TIFFANY ANDERSON: We don't really spend a lot of time outdoors. We won't go to restaurants where we're going to be eating outdoors, even if it's outside of what the designated Zika transmission zone is, just because it's constantly changing and enlarging and…

WILLIAM BRANGHAM: And that's just what your daily life has to be now.

JAY ANDERSON, Expectant Father: It's just minimizing exposure.

TIFFANY ANDERSON: Exactly.

JAY ANDERSON: It's scary. And when you're scared, especially when you're scared for your unborn child, and especially when it's your first child, you try and focus on what you can control. And there's only a few things that you can.

TIFFANY ANDERSON: And I now carry insect repellent around in my purse, whereas, before, it might have been perfume. But I stopped wearing — my perfume now of choice is now DEET. So…

(LAUGHTER)

WILLIAM BRANGHAM: Dr. Christine Curry is one of the main doctors treating pregnant women who do have Zika in Florida. Right now, she's caring for 15 pregnant women, and eight who've already given birth.
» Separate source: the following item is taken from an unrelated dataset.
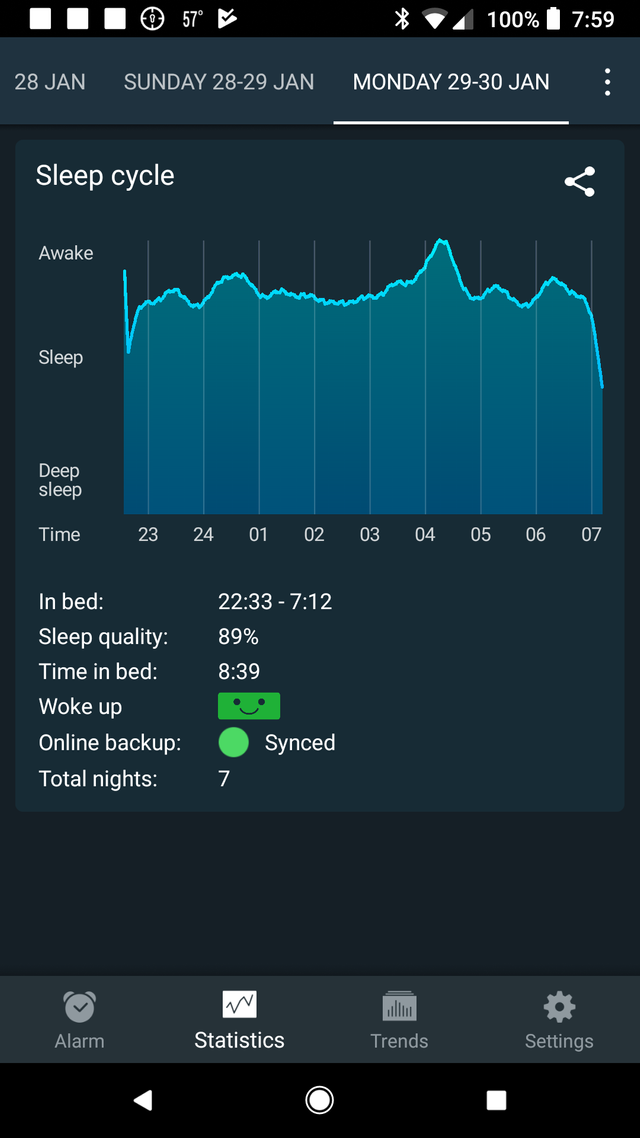
Task: Tap the green Online backup status dot
Action: point(233,742)
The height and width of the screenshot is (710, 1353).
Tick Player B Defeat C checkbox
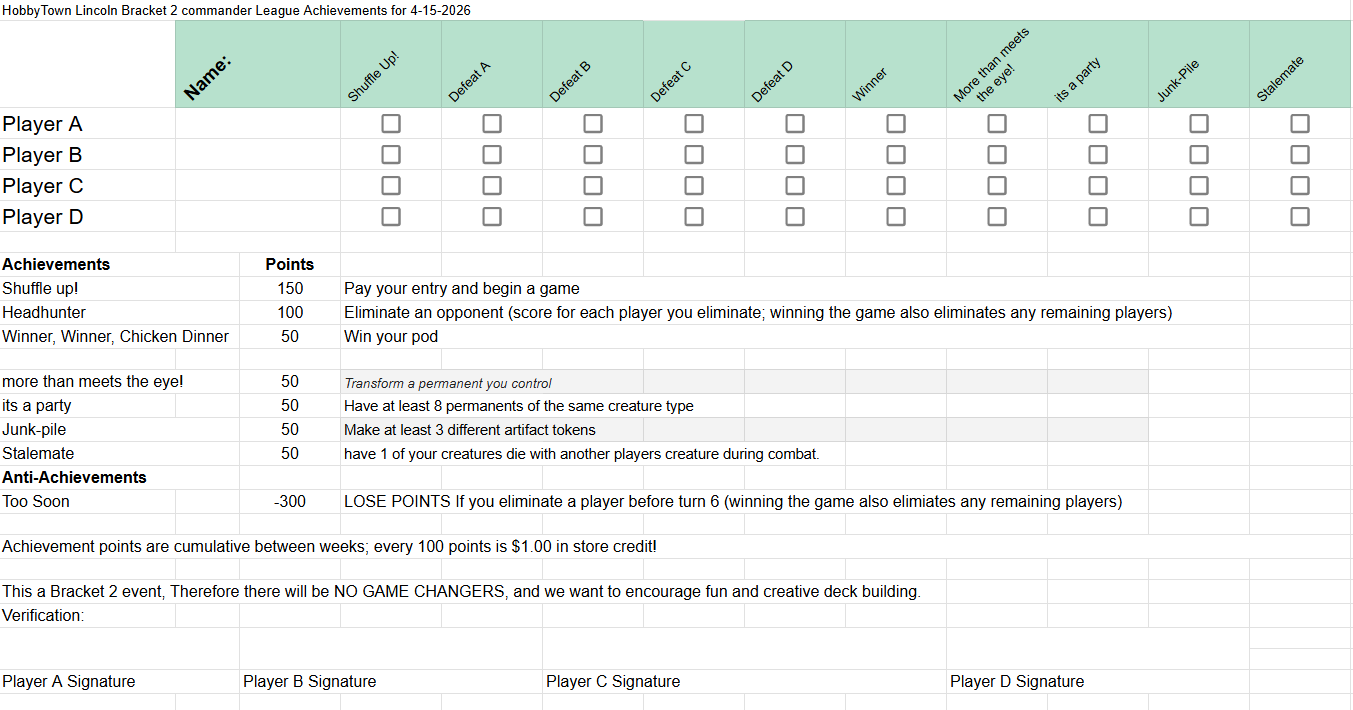(694, 155)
None of the babies born to Zika-infected mothers here have shown signs of the birth defect known as microcephaly. It's not clear how often an infected woman will pass the virus to their child in utero, or how many babies with the virus will develop complications.
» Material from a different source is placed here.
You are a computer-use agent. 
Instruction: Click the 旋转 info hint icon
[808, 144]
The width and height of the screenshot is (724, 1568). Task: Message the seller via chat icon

Where do you think we are in our understanding of Zika?

DR. CHRISTINE CURRY, OB/GYN, University of Miami Health System: At the very beginning. We're less than a year into this, and so I think that it's still going to take another few years for us to both understand the consequences during pregnancy.
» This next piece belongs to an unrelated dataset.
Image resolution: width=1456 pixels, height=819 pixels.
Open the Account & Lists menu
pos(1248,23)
And then it's going to take years to know, the babies that were infected, what do they look like compared to uninfected babies when they're six months old or 1-year-old, or when they hit school age?

WILLIAM BRANGHAM: As public health officials try to understand this virus better, they're also dealing with a protest over Florida's efforts to curtail its spread.

PROTESTERS: No more Naled!

WILLIAM BRANGHAM: Even though the EPA and the CDC have said that the spraying of the pesticide Naled is both safe and effective, its use has triggered a backlash.

SAMMY MACK: The tension around it is with people who are — fall into a couple of categories. One, there are people who are concerned that the outcome of using this chemical might be worse than the risks of Zika. There are people who are just — kind of don't believe that Zika is actually a problem, and they have been very loud at some of these meetings.

PROTESTERS: No! No! No!

WILLIAM BRANGHAM: Dr. Curry spoke at one of these public hearings.

DR. CHRISTINE CURRY: With your permission, I would like to face this direction while I speak.

MAN: Sure.

DR. CHRISTINE CURRY: I am much more comfortable with patients than politicians.

WILLIAM BRANGHAM: Trying to convince concerned residents that, while no one wants pesticides in their neighborhoods, Zika is not to be taken lightly.

DR. CHRISTINE CURRY: And I want you to know that Zika is a thing. And while we don't fully understand it, the women who are positive have higher rates of birth defects, and higher rates of stillbirth, and higher rates of miscarriages, and higher rates of ultrasound images that are ugly and scary.

WILLIAM BRANGHAM: Thanks in part to aerial spraying, Wynwood, one of the two Miami neighborhoods that was seeing active transmissions, it has now been declared Zika-free.

But cases in Miami Beach have only grown. In the 12 days since we visited Miami, Florida officials have discovered at least 14 additional locally transmitted cases.

For the "PBS NewsHour," I'm William Brangham in Miami, Florida.